An article in press in Psychiatric Times which I have posted here has been circulating around that represents a remarkable critique of the process of revising the Diagnostic and Statistical Manual (DSM-5) by the American Psychiatric Association, Chaired by David Kupfer MD. What’s more chilling is that it is authored by Allen Frances, MD, who chaired the committee to write DSM-4. Dr. Frances comes up with some pretty strong language, e.g.:

The work on DSM-5 has, so far, displayed an unhappy combination of soaring ambition and remarkably weak methodology.

He then goes on to explode the statements by Kupfer that the DSM-5 will lead to a “paradigm shift” in psychiatry, which he describes as an “absurd statement” based on the fact that there still is not a single lab test for diagnosis, and the gains are small and incremental in descriptive research. In the absence of evidence, changes in diagnostic criteria are arbitrary and often driven by a single strong member of the sub-committees. Furthermore, the incorporation of sub-threshold diagnoses as official psychiatric diagnoses will be a “bonanza” for drug companies who will expand their markets to new legions of the “newly” mentally ill and rush to “educate” doctors about the new criteria, which they will use to expand drug usage. It will also serve to expand stigma. The cost to research of having to re-do studies because the diagnosis has changed, or unintended consequences of diagnostic changes, are good arguments for his point that one should do as little as possible to change things. 

Dr. Kupfer, however, was quoted as saying “There are no constraints on the degree of change.” Instead of being conservative and guarding against new and goofy diagnoses, they are letting the barn doors fly open. To whit, prodromal syndromes like “pre-psychotic” or at risk for mood disorder are being considered as diagnoses, which will create a whole group of “non-patient patients” who will be forever labeled even if they never develop the disorder. Also behavioral impulses like excess of food, sex, internet, or whatever are up for grabs as diagnoses. That will take something that is a moral problem and turn it into a medical disorder. Dr. Frances writes:

Getting as much outside opinion as possible is crucial to smoking out and avoiding unforeseen problems. We believed that the more eyes and minds that were engaged at all stages of DSM-IV, the fewer the errors we would make. In contrast, DSM-V has had an inexplicably closed and secretive process. Communication to and from the field has been highly restricted. Indeed, even the slight recent increase in openness about DSM-V was forced on to an unwilling leadership only after a series of embarrassing articles appeared in the public press. It is completely ludicrous that the DSM-V Workgroup members had to sign confidentiality agreements that prevent the kind of free discussion that brings to light otherwise hidden problems. DSM-V has also chosen to have relatively few and highly selected advisors. It appears that it will have no Options Book to allow wide scrutiny and contributions from the field.
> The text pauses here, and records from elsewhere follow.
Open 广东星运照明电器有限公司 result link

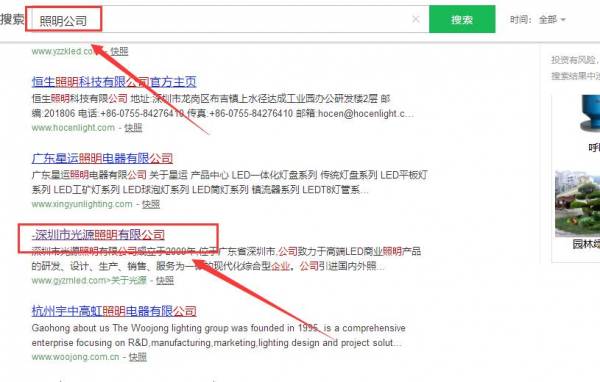(x=102, y=158)
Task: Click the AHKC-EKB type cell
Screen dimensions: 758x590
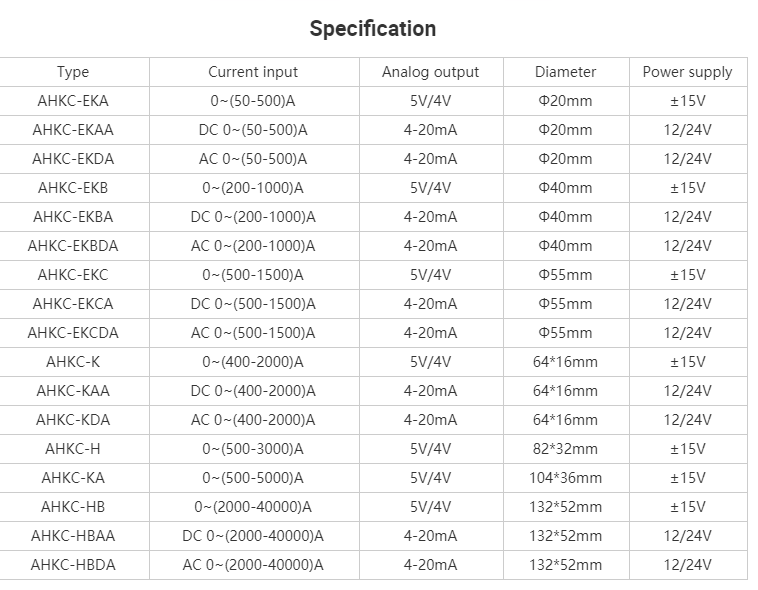Action: click(x=73, y=188)

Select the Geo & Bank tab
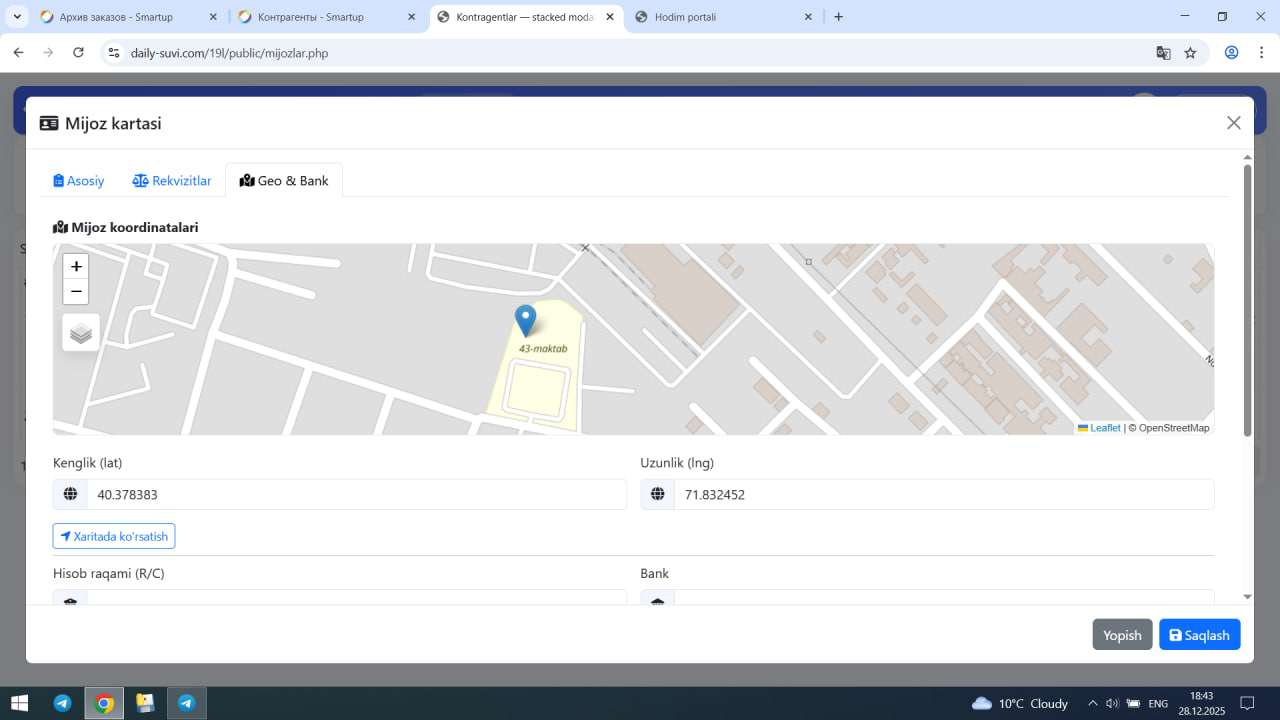pos(284,181)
The secretiveness of the DSM-V process is extremely puzzling. In my entire experience working on DSM-III, DSM-III-R, and DSM-IV, nothing ever came up that even remotely had to be hidden from anyone. There is everything to gain and absolutely nothing to lose from having a totally open process…

I have decided to write this commentary now only because time is beginning to run out and I fear that DSM-V is continuing to veer badly off course and with no prospect of spontaneous internal correction. It is my responsibility to make my worries known before it is too late to act on them. What is needed now is a profound mid-term correction toward greater openness, conservatism, and methodological rigor. I would thus suggest that the trustees of the American Psychiatric Association establish an external review committee to study the progress of the current work on DSM-V and make recommendations for its future direction.

Pretty strong language.

Add to Dr. Kupfer’s strategy of: 1) keep everything a secret; 2) make members sign confidentiality agreements; 3) allow no note taking; 4) ignore outside experts and comments; we can now add, 5) intimidate and ostracize academic psychiatrists whom you can’t ignore.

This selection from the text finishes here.